Concerning the implementation, logistic regression doesn’t require too many
combinations of hyper-parameter during the tuning step and it is a very easy-to-use and
efficient solution in terms of time consumption and prediction rate.
I would like to show a comparison diagram to support the choice I have made
The code used to train Naïve Bayes model is the same code submitted for logistic regression solution. So, I have
avoided to include it among the solutions.
Before start training the model, I split the development dataset into train and test set with respectively 75% and 25% proportions. Then I build a parameter grid for CountVectorizer and the logistic regression model. I use a brute force approach and every combination of these (hyper)parameters is employed to build pipelines in order to specify every step starting from raw data to the best estimator. During the tuning, my pipeline has three steps: vectorization through CountVectorizer, Tf-Idf transformation and the training of the model as I explained before. As the dataset is quite big, it is reasonable to think that the initial split is already enough to avoid overfitting, in fact, I avoid using k-fold cross validation in this case: as a result, the tuning process is faster. Once every pipeline has been fitted, I validate all the results using the "f1-score" metric and I pick the pipeline that reaches the highest score.
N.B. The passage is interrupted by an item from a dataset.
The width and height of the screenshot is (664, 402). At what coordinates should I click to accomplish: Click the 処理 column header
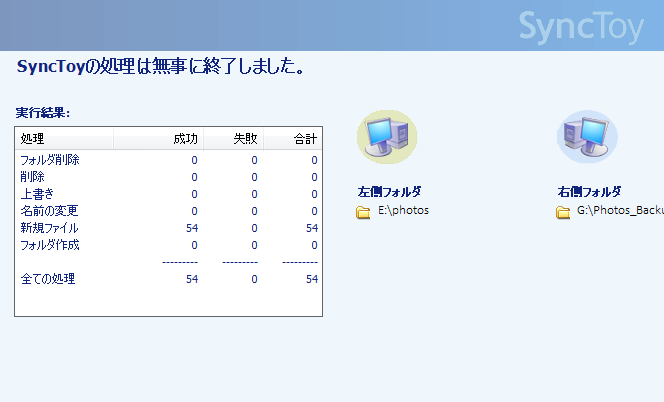pos(64,139)
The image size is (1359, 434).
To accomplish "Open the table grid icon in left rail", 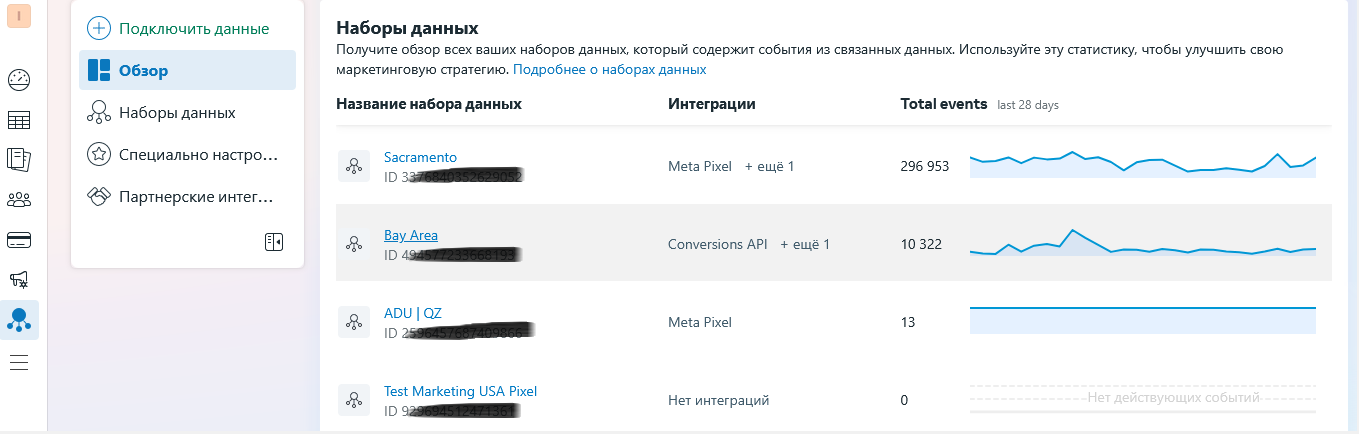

The result of the best pipeline shows something like this. Even if the two classes are very unbalanced, the difference
of scores between the two classes are not so far in every metric
At this point the tuning step is over and the best pipeline can be used to train the final model using 100% of the initial dataset. Before starting to fit, I change the pipeline steps: after the tfidf transformation, I insert a TruncatedSVD step in order to reduce the huge feature space dimensionality, trying to keep a number of components that covers around 80% of the explained variance: this guarantees a good balance between computational time and accuracy of the model.